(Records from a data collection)

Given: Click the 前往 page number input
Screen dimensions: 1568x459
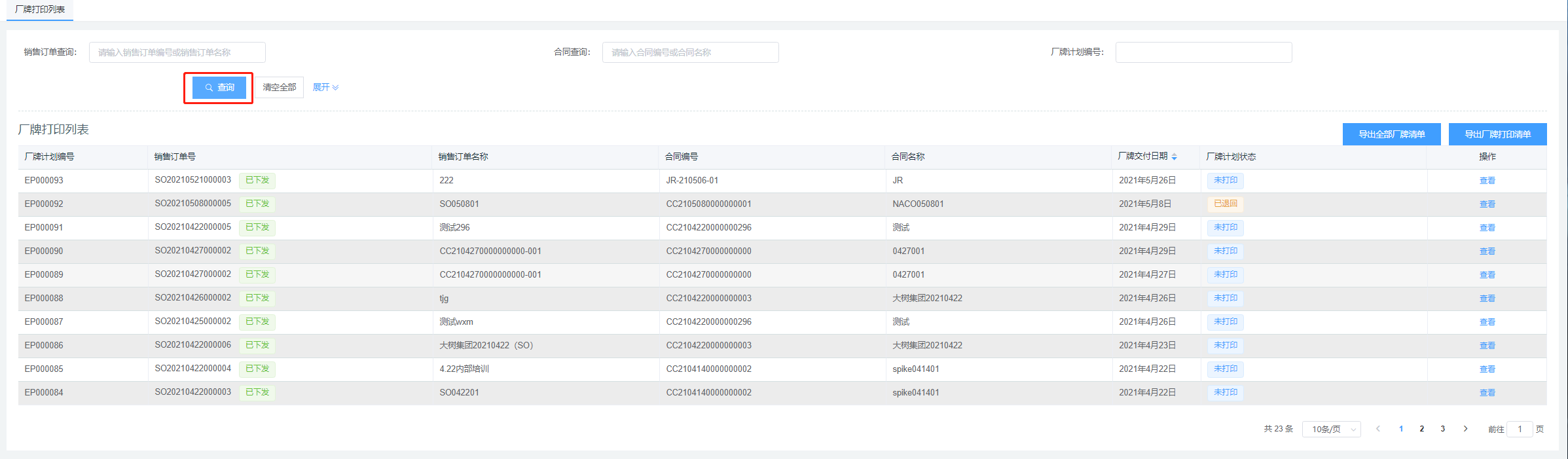Looking at the screenshot, I should tap(1519, 430).
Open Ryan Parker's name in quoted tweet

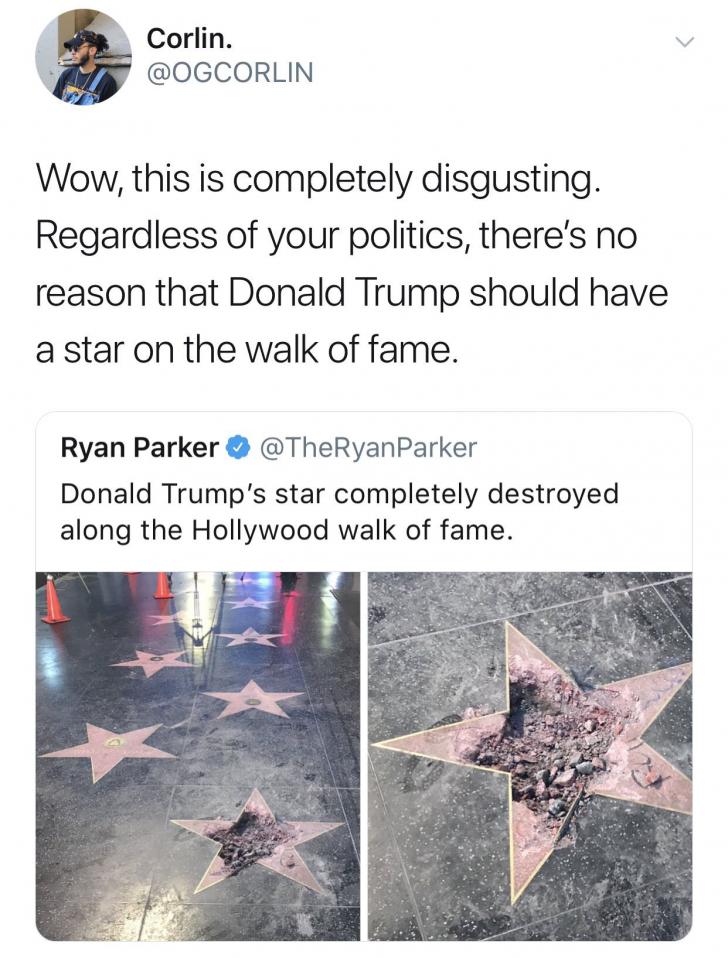[139, 448]
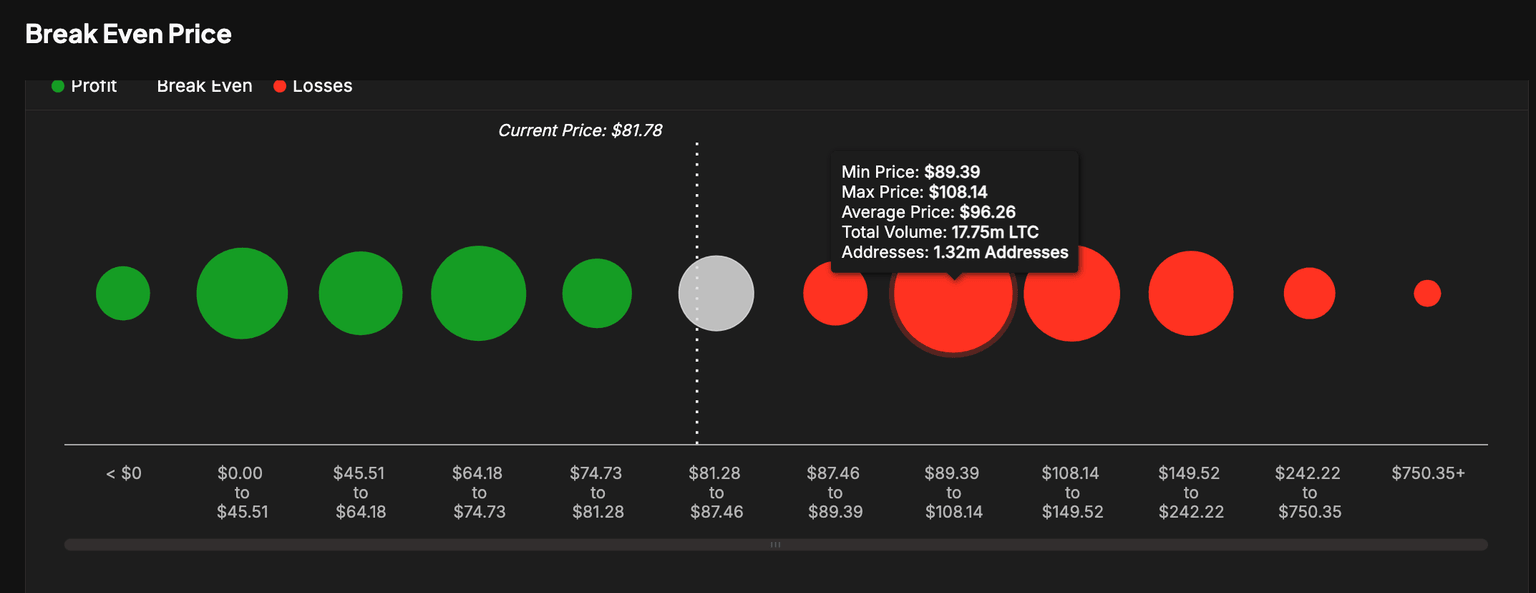Select the red bubble for $87.46 to $89.39
The width and height of the screenshot is (1536, 593).
835,292
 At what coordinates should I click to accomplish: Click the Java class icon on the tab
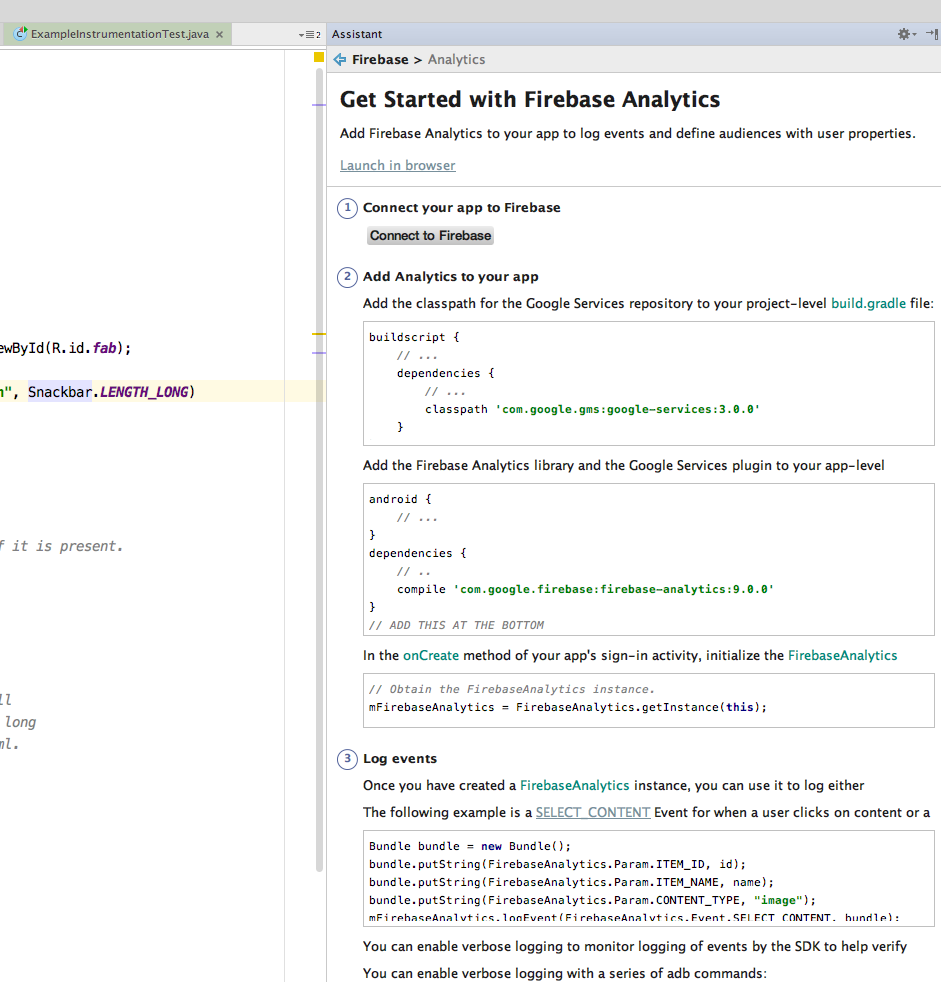[20, 34]
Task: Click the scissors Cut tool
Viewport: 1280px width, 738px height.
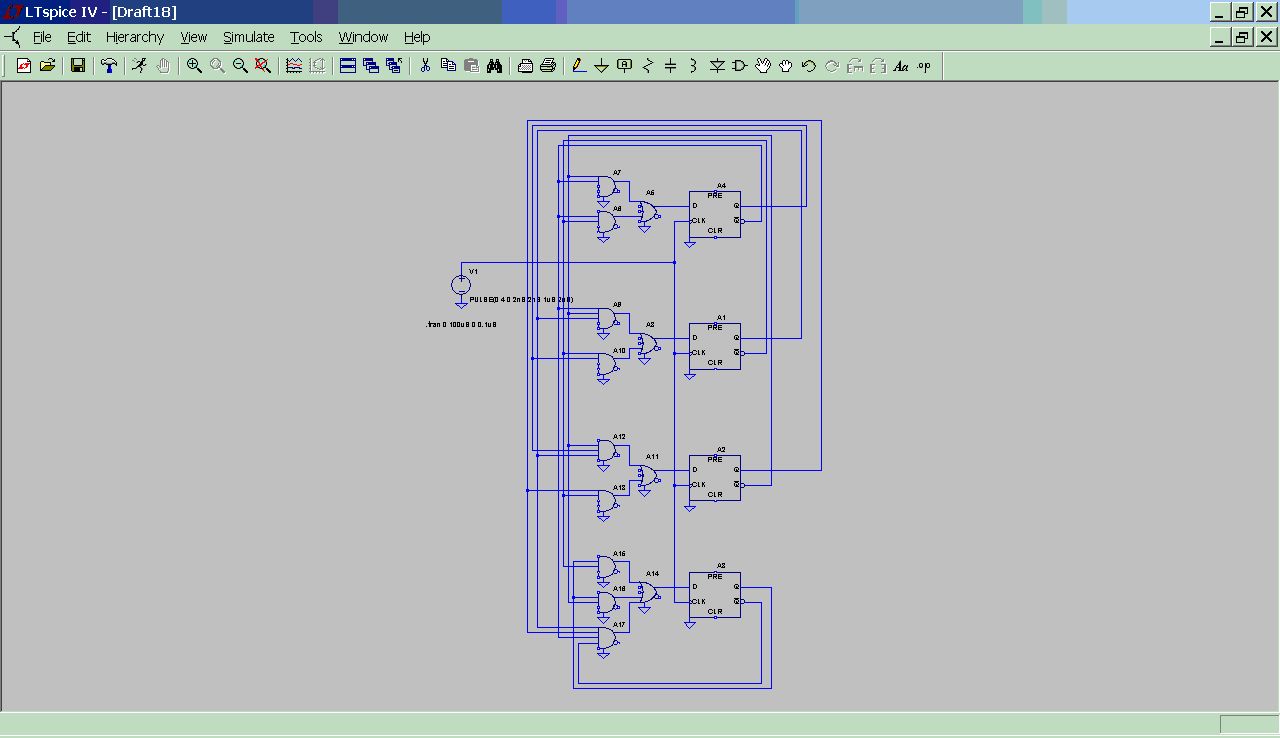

## Task instructions
The answer is the entries above, given again exactly, with no pictures among them.

## Task answer
Given: Click the 前往 page number input
Screen dimensions: 1568x459
Looking at the screenshot, I should tap(1519, 430).
Open Ryan Parker's name in quoted tweet

[139, 448]
Select the red bubble for $87.46 to $89.39
The width and height of the screenshot is (1536, 593).
835,292
 At what coordinates should I click to accomplish: Click the Java class icon on the tab
[20, 34]
Task: Click the scissors Cut tool
Viewport: 1280px width, 738px height.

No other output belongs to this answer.